Although most Schools stand within the conventional administrative hierarchy, the needs of contemporary governments have led to the emergence of various specialist kinds of School with limited or non-existent geographical extent standing outside the normal hierarchy. The most frequent examples by far are military regiments (often termed columns in Outer Joriscian parlance following Neritsovid usage, c.f. New Columns, Pièche Columns), which in most Vaestic states are headed by specialist military Vocation Scholars responsible for their men's spiritual and physical well-being as well as their governance in much the same way as normal Scholars but are not responsible to local government structures, and Melmenes, banking institutions. Other similar special Schools include the Mesmaa Special Observatory, embassies, or representatives of the Office of the Custodians in Azophin.

History

Schools first emerged as the basic unit of the Vesnite community during the earliest period of the faith, drawing on the pre-existing Argote institutions of the gyvenvietė and the Sirian House. In Vaestic tradition, the first School to be founded was the Prysostaia (c. 1428), although other proto-Schools certainly existed during the lifetime of the Prophet. In the Vesnite heartland of the Joriscian Lowlands, the original Schools were typically fortified buildings serving as the ritual and military centre of newly-founded or newly-converted settlements. This model was copied to a greater or lesser extent as Vaestism expanded into new territories, depending on the ability of the Vesnites to assume military and political autonomy there. In the Rasheem towns of the Tirfatsevid Empire, for example, Vesnites were able to rapidly establish new centres of independent authority.

Until the Neritsovid period (1490-1701) Schools were generally fairly disorganised and only loosely associated with specific territorial units. Although often smaller Schools were subordinate to a specific Great School, this was often more related to doctrinal tendencies than geographical spheres of influence, and the development of this hierarchy varied from region to region. In some cases branches of different Great Schools overlapped in border areas or even coexisted in specific towns. In 1497, however, an Imperial Utterance abolished the system of Kunentsydoms and transferred all of their powers and responsibilities to the Great Schools. The subsequent bitter legal battles between the High Nobility and the Schools on the one hand and specific Schools on the other resulted in the partial codification of Schools' jurisdictions. The early years of Neritsovid rule saw Schools emerge as the centre of a nascent state bureaucracy.

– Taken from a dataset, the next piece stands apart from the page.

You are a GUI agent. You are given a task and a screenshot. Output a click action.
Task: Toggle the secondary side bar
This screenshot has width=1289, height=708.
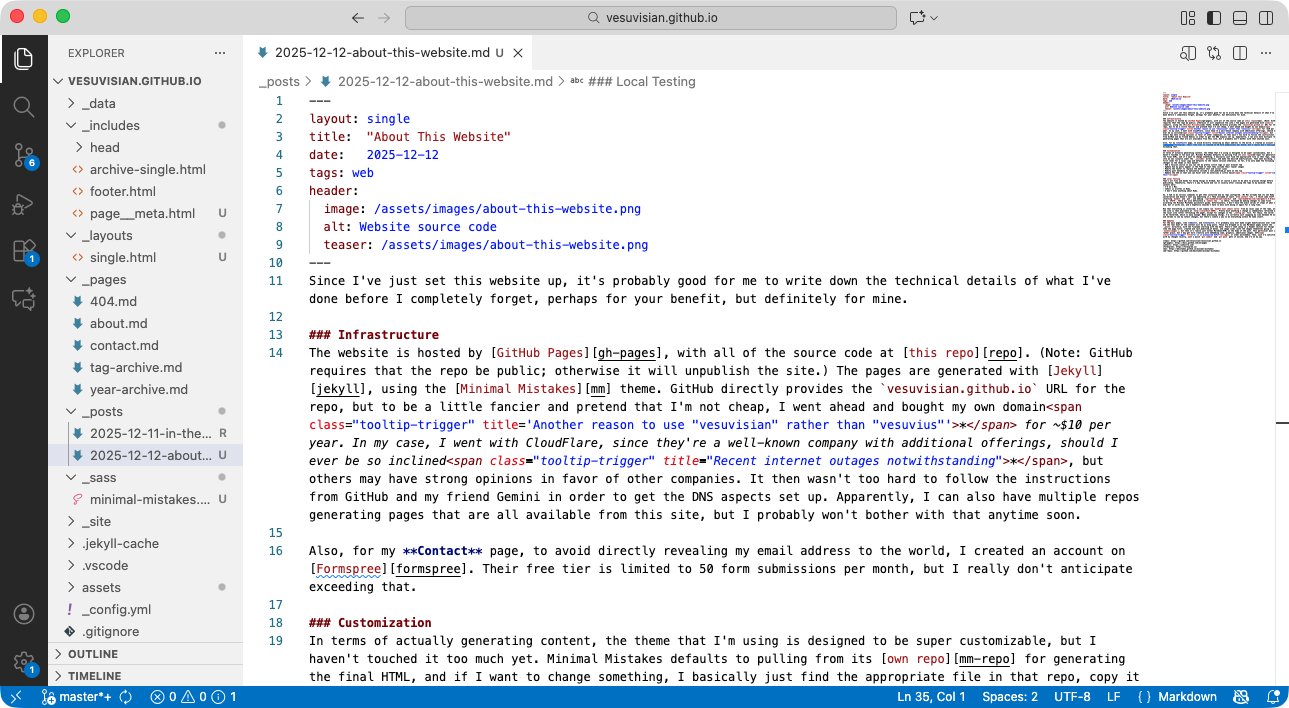pos(1266,18)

The huge responsibilities given to the Vocation scholar of the specific School - which included ritual provision for the local flock, resolution of disputes and Zaconic cases, distribution of land and other administrative duties - as well as the intellectual and cultural pull of the Great Schools for the highly educated - led to the development of associated local government offices filled by semi-qualified Scholars known as Acolytes. This development continued in the immediate post-Neritsovid period. The post-Neritsovid states, under the influence of Radiance ideas, further rationalised the geographical scope and hierarchy of different Schools. Regional differences in hierarchy had already existed under the Neritsovid order, particularly in regions in the Starroz Krai, and these were further solidified by the fragmentation of the universal empire. The Radiance also saw the spread of the Neritsovid School-State model to peripheral areas such as Agamar (where until 1822 Schools were almost exclusively ritual and intellectual establishments outstripped in political importance by the Auditors).